In less than 30 minutes, The Booth made me laugh and wonder how much of the play was based on real life events. Special note should go to Lisa Germ as Athena Patel who is a gift to good comedic timing in Pittsburgh as well as Chelsea Forbes (Paul) and Bruce Story-Camp (Robert) of whom comedy is well played. Usually, in that amount of time, I don’t have those needs met. In a short amount of time, The Booth is to the punch. I don’t think the piece will run in larger circulation so I’d say check this out again, but instead I’ll say check out all of those involved.
Sophia Mintas Live!
Due to the influences (classical, maybe opera?) I felt a bit out of my ballpark listening to Sophia Mintas. She’s a young songwriter and a voice student at Duquesne University. All I can say are good things. There’s a remarkably engaging quality about Sophia Mintas. In between the songs, Mintas told stories about her stuffed elephant, hot pink roses, how she got angry when her significant other did not call her and a childhood love of ice cream. Mintas has performed in (and gained inspiration from her time in) Italy, Los Angeles, and Pittsburgh. Many of her lyrics focus on the transcendent nature of love and the human being experience. Mintas has a very rich voice that serves as a fine compliment to her piano playing.
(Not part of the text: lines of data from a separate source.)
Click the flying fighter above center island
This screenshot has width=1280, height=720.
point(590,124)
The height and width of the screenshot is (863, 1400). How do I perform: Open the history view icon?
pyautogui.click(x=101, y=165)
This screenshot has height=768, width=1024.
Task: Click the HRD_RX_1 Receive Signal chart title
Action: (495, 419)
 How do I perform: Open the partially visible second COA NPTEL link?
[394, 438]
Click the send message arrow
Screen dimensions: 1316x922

The performance was held in the upper part of Alphabet City which has a lovely bookshop with some very interesting selections by local authors and deep, red curtains that remind me of the red room in Twin Peaks. I was very impressed with the Alphabet City building and plan on going back some time soon.
The Pink Hulk
For the last show of my Fringe Festival run, I headed back to Artists Image Resource. After a day that was spent taking in mostly unique and memorable music act, this was a very emotional performance to sit through. The Pink Hulk is a one woman play by Valerie David about her experience as a survivor of both lymphoma and breast cancer.
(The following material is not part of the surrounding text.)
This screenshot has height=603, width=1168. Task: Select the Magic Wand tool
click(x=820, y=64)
David uses a large amount of comedy and heartbreaking honesty to deal with the difficult topics of the play. As a two year survivor of stage three testicular cancer, I connected with this work on a remarkably personal level. I understood very well the topics that David brought up in the play like having your hair until two weeks into chemotherapy and then watching it fall out in clumps, the struggles of chemotherapy, the feelings of desertion by the people to which you are closest. That said and this is a very small point, at one juncture in the play David posits that stage 2 breast cancer was worse than lymphoma. As cancer survivors, David and many others (including myself) frequently find ourselves comparing one form of cancer to another as if it was some strange comparison contest. The two cancers that David had are both brutal and not comparable. (Other than, breast cancer is a direct assault on one’s femininity in the same way that testicular cancer is a direct assault on one’s masculinity.)
That David was able to turn her experience into a play and has the blind courage as a performer to speak about her time in the fire with such candor is nothing short of a demonstration of her many gifts as an artist. If you or a loved one has been affected by any type of cancer, I’d follow David and try to see The Pink Hulk. While a very hard performance to sit through, the play is also immensely rewarding. It was nice to end the Fringe Festival with David’s piece, it brought me back into the daily concerns and perspective that David and I have as survivors while also giving me strength.